Propos recueillis par Cécile Archambeaud, Printemps 2019.
Léa Belooussovitch is questioned here about her work during her exhibition Feelings on Felt at the Museum of Modern Art in Saint-Étienne. For this event, the artist presents a recently deployed technique, drawing with colored pencil on wool felt. The artist questions in the presented works our relationship with press images, in particular the various facts and violent events that appear in the world. The digital materiality, the immediacy of these often amateur images, causes a shift in the visual power normally given to see with a gesture created by the artist to heal, to find a new dialogue with the people photographed. Identities that are often stifled in the face of the power of the press which robs them of their image as human beings. Léa Belooussovitch reassigns the subject to the context, the event to erase, absorb by fibers, the political pathos of the subject. Although all of her work emphasizes the invisibilization of subjects, the felt, which blurs by creating juxtaposed colored areas, nonetheless smoothes the initial purpose of the reporter and amateur photographs of the original images collected. It is a reproach which is often made to the latter. It remains for the spectator to reconstruct in its head the missing details thanks to the captions, thus immortalizing the memory of these often forgotten for the benefit of the authorities of power. She also has several series of artworks that involve textile plasticity as in France (2012-2016), Perp Walk, Facepalm, Brothers Trump, Missed shot or even Nécrologue, produced between 2017 and 2014.

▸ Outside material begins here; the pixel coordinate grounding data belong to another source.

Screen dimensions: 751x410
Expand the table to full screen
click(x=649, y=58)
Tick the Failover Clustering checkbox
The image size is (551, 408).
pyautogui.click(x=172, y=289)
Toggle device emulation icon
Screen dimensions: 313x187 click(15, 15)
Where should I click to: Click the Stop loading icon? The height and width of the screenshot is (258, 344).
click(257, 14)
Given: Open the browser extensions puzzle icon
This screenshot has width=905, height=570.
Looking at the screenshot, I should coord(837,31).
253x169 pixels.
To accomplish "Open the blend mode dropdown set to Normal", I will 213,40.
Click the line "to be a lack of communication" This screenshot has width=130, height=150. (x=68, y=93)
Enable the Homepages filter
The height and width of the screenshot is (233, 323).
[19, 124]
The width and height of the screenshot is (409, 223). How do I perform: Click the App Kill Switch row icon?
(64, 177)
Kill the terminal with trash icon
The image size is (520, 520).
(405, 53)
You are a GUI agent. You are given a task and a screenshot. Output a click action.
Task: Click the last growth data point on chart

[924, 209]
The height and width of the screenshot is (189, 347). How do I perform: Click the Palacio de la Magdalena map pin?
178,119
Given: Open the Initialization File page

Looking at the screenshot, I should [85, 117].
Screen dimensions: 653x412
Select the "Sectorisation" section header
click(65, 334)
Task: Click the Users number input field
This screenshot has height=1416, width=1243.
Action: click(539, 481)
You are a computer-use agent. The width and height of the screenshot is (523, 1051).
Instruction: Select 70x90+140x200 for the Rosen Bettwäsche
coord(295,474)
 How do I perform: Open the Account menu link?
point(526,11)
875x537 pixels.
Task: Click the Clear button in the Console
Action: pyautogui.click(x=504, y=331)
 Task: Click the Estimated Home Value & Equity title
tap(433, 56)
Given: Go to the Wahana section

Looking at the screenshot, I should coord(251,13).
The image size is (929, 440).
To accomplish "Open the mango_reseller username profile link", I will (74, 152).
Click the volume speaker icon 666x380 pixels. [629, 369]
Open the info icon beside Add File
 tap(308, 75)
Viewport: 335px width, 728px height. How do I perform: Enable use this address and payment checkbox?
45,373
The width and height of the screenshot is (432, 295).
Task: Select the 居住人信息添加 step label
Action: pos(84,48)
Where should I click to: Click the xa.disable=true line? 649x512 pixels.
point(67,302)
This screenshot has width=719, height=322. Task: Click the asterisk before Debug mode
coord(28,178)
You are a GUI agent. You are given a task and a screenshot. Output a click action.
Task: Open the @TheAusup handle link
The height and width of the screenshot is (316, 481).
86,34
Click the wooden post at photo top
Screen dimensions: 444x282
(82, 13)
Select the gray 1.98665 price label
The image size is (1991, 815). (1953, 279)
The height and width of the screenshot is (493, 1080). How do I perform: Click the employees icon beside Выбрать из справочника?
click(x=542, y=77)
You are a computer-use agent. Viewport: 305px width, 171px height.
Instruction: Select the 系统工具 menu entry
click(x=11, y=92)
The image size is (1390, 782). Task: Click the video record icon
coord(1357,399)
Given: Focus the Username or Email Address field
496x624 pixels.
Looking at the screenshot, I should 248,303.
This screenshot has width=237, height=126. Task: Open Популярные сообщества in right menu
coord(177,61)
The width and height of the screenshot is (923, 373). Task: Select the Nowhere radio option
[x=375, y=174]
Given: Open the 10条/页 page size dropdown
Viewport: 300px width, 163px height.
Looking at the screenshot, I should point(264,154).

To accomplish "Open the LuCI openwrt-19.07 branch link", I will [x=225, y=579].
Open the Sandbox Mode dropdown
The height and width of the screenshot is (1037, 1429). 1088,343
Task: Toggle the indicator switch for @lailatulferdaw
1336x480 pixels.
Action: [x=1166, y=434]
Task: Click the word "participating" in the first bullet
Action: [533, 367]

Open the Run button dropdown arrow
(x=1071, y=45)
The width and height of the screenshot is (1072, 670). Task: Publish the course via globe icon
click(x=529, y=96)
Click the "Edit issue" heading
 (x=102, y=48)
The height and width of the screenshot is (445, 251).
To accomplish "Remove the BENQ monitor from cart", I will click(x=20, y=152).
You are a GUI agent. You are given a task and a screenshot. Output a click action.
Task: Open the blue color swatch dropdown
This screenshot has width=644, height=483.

« Indeed, I often choose textile materials, mainly non-woven fibers. I collect in the workshop a lot of mops, towels, various fabrics, cotton napkins, felt samples, tea towels, very low-end dishcloths, which I find everywhere. There is the « cleaning » aspect that I find interesting, as well as the fact that these are mostly single-use textiles, intended to be soiled and then thrown away. I especially like non-woven fibers because they are fibers accumulated with each other, which clump together, that sometimes come from an animal, from the remains of other fabrics that we throw away, and that have interesting absorption properties. The ink penetrates well, and when the colored pencil is on the felt, the reaction is immediate and plastically fascinating. At a more conceptual level, the fabrics that I use are to be considered as receptors of an image or of a given: they receive them and give them a sensitive, sensual character, that we want to touch in some case. They give them a « body ». There is also this aspect of suffocation, of envelopment, in the pieces that speak of victims: the fabrics give them sensitivity, silence and fragility. »
Interview by Cécile Archambeaud, Spring 2019.